- **Problem requirements**
Reproduce the lines of the records starting with the one that contains "The height and width of the screenshot is (652, 1126)." and continuing through the end of the records, both ends included. Leave the pictures out of your answer.

Dataset content below:

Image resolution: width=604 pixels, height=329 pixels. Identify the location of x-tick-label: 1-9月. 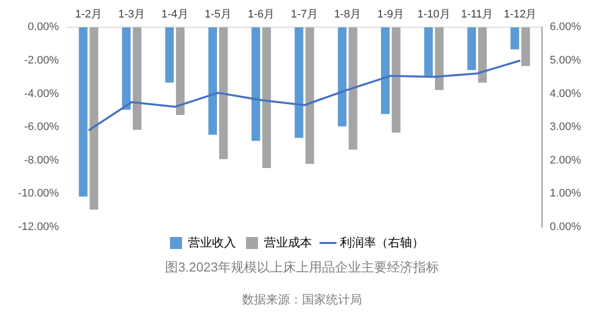
(390, 14).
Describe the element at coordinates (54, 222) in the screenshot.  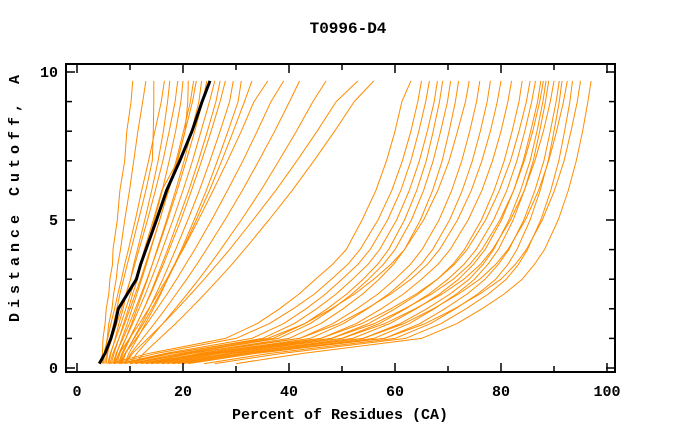
I see `y-tick-label: 5` at that location.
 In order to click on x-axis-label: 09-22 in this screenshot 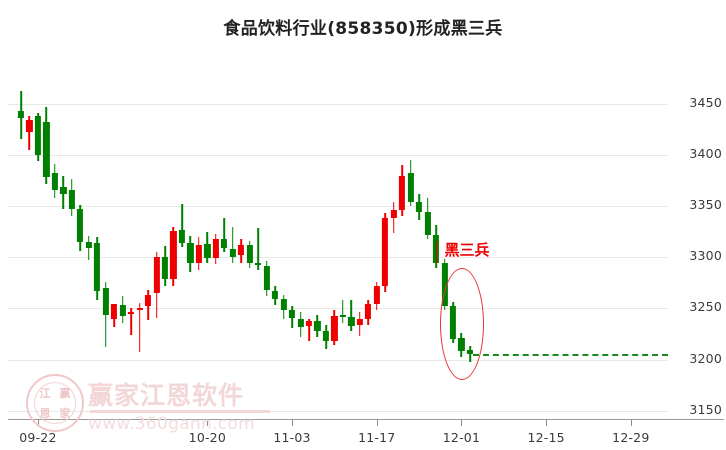, I will do `click(38, 438)`.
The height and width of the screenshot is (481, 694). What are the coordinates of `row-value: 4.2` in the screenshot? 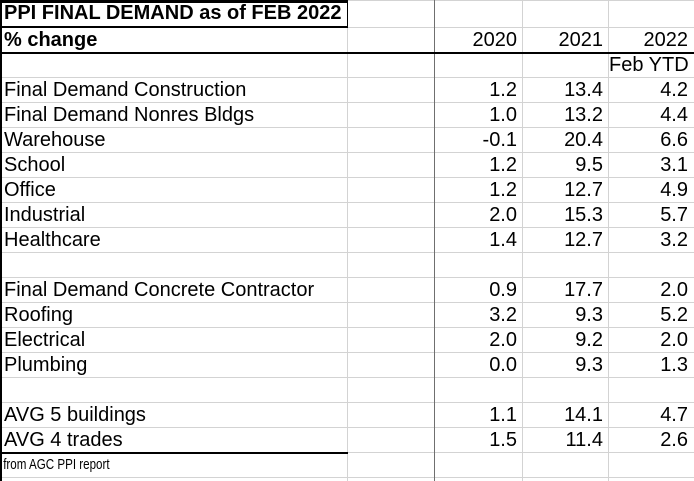 It's located at (674, 90).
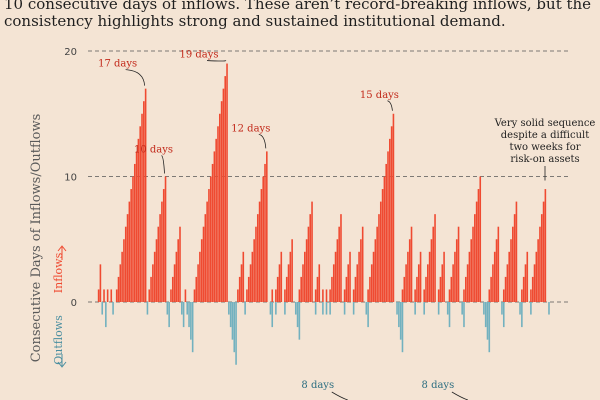 The height and width of the screenshot is (400, 600). What do you see at coordinates (36, 238) in the screenshot?
I see `y-axis-title: Consecutive Days of Inflows/Outflows` at bounding box center [36, 238].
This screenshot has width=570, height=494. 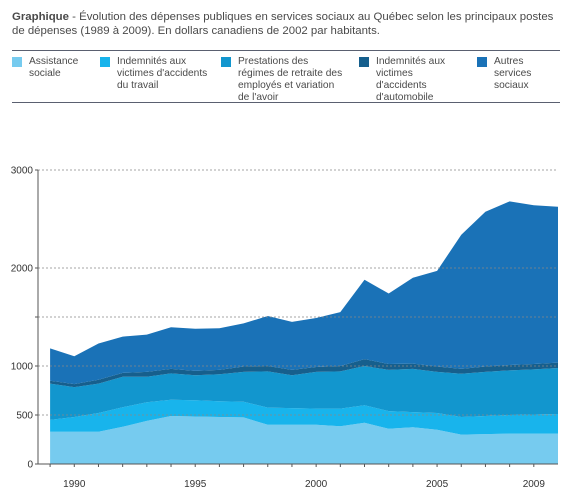 I want to click on x-tick-label: 1995, so click(x=196, y=484).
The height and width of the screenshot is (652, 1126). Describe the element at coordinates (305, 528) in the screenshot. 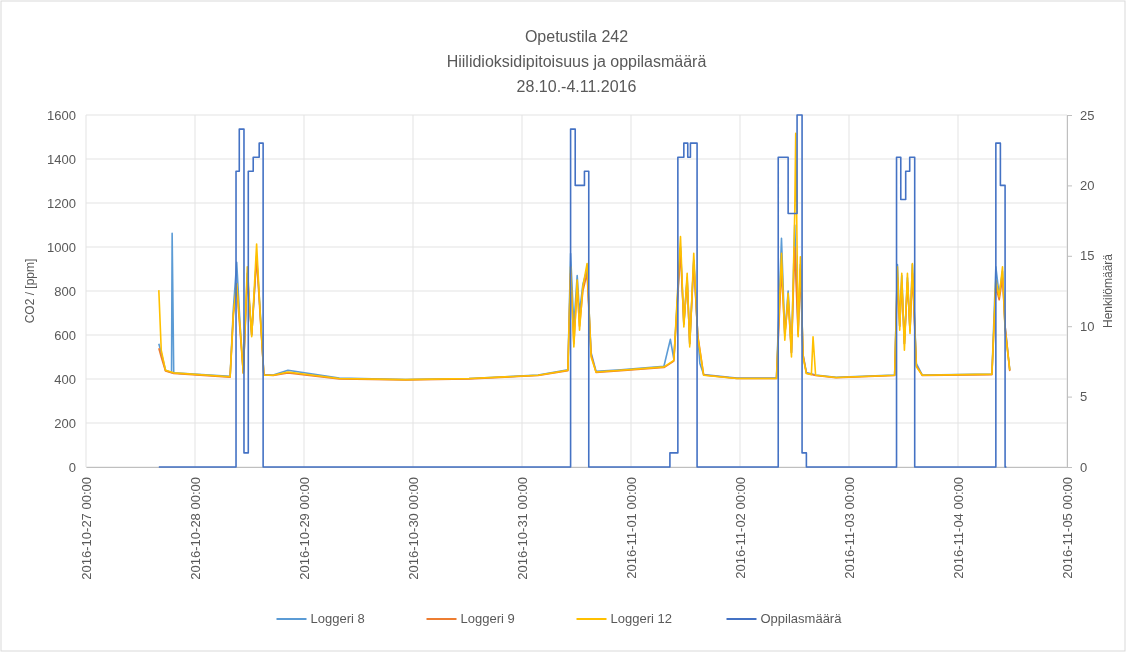

I see `x-tick-label: 2016-10-29 00:00` at that location.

End of Dataset content.

- **Answer to this task**
The height and width of the screenshot is (652, 1126). Describe the element at coordinates (305, 528) in the screenshot. 

I see `x-tick-label: 2016-10-29 00:00` at that location.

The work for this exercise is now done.